■ **CONSEGNA**: Continua l'articolo sull'incendio della Smart a Monreale, riportato più sotto, partendo da dopo la sua ultima frase.

### TESTO DI RIFERIMENTO ###

Monreale, 23 maggio – Durante le prime ore del mattino di giorno 21 maggio, la Smart Fortwo, di proprietà della figlia di Vincenzo Madonia, il boss monrealese arrestato lo scorso 8 aprile 2013, è stata distrutta da un incendio. L’automobile si trovava vicino l’abitazione della famiglia Madonia in vicolo Trapani a Monreale.
L’incendio si è sviluppato attorno alle ore 5 del mattino ed ha svegliato i residenti dell’abitazione di Madonia i quali hanno subito allertato le forze dell’ordine e i Vigili del Fuoco. In pochi minuti i Pompieri hanno raggiunto il posto e hanno estinto l’incendio che aveva già distrutto la smart.

### DATI FORNITI ###

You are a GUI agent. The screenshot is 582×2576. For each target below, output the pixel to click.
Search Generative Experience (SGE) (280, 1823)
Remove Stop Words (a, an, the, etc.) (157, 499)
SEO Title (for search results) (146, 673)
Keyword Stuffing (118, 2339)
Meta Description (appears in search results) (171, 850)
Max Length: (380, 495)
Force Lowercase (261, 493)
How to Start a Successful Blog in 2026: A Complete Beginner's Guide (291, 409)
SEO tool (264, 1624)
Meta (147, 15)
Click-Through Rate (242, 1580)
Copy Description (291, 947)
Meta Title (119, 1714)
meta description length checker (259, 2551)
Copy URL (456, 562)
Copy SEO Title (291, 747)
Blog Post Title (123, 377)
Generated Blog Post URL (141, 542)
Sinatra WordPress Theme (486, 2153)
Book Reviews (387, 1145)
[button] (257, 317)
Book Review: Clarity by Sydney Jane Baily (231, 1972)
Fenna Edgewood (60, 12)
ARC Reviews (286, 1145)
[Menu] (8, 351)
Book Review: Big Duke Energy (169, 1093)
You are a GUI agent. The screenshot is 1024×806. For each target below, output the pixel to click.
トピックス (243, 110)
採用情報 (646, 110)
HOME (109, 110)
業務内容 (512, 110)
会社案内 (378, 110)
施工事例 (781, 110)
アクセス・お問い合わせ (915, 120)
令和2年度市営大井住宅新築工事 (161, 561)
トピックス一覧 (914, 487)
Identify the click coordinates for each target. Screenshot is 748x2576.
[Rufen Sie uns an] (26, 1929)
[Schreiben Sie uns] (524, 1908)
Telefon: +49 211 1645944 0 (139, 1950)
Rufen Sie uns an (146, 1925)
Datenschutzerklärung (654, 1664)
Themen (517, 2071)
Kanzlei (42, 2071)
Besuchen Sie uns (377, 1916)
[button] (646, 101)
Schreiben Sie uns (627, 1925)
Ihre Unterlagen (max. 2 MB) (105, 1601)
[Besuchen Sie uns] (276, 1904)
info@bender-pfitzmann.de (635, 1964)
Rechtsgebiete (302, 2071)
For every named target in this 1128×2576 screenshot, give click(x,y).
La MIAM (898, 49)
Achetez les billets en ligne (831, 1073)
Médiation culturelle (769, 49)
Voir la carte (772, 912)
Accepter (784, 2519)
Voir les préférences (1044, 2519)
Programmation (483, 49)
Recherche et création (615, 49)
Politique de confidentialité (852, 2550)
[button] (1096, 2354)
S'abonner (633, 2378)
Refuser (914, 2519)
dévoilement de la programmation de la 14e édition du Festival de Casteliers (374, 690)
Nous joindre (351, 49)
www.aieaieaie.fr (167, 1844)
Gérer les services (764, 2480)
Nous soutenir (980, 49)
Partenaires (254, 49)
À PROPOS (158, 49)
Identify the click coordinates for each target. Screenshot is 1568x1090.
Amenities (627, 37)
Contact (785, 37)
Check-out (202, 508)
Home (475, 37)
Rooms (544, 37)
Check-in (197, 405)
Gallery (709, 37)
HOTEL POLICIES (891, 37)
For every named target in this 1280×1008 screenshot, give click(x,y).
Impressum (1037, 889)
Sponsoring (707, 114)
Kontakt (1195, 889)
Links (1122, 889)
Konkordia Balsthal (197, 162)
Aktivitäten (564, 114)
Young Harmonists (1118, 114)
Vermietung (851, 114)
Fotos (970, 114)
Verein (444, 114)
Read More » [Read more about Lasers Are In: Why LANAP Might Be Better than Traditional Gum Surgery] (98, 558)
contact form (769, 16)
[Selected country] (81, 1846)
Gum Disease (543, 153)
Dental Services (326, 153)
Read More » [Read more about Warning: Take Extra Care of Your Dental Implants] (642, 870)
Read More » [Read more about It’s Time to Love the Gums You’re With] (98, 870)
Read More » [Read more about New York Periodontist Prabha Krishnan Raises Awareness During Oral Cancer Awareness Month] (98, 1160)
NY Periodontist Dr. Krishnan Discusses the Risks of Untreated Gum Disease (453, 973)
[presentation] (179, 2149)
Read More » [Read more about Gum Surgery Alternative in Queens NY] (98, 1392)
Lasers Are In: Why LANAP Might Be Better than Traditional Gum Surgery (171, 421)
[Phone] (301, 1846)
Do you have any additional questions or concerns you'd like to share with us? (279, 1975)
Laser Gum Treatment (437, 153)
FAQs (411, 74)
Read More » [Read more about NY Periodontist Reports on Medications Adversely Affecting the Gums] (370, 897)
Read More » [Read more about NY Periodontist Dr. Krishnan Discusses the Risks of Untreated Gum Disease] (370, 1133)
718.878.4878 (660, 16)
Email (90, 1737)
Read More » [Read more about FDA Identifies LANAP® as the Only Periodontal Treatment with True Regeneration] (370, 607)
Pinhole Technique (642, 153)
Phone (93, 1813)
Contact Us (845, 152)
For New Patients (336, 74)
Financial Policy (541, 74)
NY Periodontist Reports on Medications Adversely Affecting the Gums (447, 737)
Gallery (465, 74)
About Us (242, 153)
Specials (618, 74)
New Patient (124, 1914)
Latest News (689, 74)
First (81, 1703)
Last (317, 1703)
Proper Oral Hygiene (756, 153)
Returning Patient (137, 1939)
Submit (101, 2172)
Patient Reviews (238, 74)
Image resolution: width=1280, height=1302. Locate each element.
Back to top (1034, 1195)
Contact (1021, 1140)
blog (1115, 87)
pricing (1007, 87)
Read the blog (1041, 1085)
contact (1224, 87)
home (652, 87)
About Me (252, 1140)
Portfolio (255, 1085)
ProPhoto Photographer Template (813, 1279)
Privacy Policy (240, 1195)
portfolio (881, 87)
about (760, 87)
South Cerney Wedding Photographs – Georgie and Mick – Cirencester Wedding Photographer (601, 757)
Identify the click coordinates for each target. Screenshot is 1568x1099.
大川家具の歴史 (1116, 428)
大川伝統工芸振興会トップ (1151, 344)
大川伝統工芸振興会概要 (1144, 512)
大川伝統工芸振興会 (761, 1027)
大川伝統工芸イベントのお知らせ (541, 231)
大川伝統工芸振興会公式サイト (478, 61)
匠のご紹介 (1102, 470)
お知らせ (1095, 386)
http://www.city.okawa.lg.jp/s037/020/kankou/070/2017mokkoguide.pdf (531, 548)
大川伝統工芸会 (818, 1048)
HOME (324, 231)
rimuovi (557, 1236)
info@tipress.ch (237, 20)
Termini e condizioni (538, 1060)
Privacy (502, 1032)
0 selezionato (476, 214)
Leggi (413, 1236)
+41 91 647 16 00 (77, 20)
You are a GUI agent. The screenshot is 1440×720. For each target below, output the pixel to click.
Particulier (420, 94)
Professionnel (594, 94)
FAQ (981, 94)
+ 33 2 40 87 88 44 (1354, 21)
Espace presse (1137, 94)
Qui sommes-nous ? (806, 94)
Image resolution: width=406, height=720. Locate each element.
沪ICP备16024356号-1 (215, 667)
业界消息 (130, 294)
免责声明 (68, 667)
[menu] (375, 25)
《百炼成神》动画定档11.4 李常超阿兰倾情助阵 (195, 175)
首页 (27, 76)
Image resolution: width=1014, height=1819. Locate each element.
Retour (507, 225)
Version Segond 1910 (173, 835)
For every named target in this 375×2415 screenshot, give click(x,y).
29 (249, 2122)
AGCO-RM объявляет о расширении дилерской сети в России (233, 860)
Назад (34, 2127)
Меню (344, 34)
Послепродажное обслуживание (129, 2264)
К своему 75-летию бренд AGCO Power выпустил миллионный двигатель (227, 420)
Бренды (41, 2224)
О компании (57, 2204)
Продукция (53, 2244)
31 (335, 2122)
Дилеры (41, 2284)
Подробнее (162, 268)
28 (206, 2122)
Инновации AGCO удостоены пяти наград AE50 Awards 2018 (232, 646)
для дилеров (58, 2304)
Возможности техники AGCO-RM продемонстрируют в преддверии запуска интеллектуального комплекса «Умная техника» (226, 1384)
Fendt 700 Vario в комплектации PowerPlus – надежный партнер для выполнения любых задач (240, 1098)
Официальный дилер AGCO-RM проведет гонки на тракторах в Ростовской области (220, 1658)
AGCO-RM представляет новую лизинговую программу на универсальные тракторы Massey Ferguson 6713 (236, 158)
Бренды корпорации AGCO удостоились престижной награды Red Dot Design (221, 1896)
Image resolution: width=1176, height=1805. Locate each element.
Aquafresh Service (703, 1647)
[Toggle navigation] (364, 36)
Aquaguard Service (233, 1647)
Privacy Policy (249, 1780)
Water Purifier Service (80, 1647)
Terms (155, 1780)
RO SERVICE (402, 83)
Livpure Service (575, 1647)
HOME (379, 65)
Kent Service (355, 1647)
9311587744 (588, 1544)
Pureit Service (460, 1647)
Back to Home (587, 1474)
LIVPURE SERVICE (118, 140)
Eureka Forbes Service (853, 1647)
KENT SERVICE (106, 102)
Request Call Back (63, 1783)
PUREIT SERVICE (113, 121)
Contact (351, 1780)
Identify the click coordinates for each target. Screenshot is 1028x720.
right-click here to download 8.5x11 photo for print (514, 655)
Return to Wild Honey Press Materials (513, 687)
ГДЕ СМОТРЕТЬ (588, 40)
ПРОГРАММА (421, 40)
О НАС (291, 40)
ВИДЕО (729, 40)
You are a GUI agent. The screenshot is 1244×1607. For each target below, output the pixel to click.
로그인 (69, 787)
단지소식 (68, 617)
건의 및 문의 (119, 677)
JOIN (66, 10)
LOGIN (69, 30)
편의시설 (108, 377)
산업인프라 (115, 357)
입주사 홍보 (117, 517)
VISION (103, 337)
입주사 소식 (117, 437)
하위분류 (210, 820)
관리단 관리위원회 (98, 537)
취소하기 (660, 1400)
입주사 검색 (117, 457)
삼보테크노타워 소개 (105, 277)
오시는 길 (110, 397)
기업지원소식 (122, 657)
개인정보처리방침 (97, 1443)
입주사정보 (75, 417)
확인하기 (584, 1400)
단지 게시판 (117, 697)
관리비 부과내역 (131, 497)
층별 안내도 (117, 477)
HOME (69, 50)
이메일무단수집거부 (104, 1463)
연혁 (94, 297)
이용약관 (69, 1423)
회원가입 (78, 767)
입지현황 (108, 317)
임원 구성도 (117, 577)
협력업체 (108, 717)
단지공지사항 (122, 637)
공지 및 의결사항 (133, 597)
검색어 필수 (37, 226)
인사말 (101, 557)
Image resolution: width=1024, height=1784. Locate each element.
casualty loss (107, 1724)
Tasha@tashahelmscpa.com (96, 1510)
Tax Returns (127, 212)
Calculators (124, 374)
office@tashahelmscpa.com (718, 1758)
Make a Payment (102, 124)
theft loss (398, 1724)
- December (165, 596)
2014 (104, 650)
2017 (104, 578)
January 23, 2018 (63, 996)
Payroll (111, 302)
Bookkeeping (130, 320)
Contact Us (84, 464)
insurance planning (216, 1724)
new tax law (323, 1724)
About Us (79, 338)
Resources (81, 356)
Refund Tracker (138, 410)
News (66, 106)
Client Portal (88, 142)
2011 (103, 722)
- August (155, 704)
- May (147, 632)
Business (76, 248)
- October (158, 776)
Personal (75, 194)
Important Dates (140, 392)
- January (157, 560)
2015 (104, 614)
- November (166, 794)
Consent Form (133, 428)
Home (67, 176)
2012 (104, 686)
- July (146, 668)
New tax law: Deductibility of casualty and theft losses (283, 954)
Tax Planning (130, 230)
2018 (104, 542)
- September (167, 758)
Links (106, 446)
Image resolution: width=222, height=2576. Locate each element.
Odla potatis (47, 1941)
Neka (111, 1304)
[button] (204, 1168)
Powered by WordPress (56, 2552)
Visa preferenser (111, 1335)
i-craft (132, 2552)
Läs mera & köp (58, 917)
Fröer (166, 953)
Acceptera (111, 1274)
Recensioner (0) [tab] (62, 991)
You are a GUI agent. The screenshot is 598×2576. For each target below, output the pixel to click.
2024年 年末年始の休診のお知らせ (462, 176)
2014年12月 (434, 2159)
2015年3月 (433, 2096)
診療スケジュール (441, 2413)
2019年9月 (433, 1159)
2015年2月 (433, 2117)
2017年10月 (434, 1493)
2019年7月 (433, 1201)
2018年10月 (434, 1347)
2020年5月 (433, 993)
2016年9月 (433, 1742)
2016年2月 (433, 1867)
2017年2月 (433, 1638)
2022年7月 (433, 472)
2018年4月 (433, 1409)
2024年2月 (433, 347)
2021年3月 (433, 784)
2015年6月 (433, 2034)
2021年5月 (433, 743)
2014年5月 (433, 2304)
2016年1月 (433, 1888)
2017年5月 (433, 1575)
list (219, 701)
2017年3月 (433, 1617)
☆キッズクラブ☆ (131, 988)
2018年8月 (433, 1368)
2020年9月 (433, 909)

###

■ **SPAZIO RISPOSTA**:
Secondo i Vigili del Fuoco, che hanno eseguito le dovute verifiche sull’accaduto, l’incendio non sarebbe da attribuire a dolo. L’auto di Madonia avrebbe preso fuoco per cause accidentali.
Sarebbe da escludere, quindi, l’interpretazione dell’incendio come un avvertimento al Madonia il quale, come è emerso dalle dichiarazioni del pentito Giuseppe Micalizzi, doveva essere ucciso mesi addietro su ordine di Giuseppe Lucido Libranti.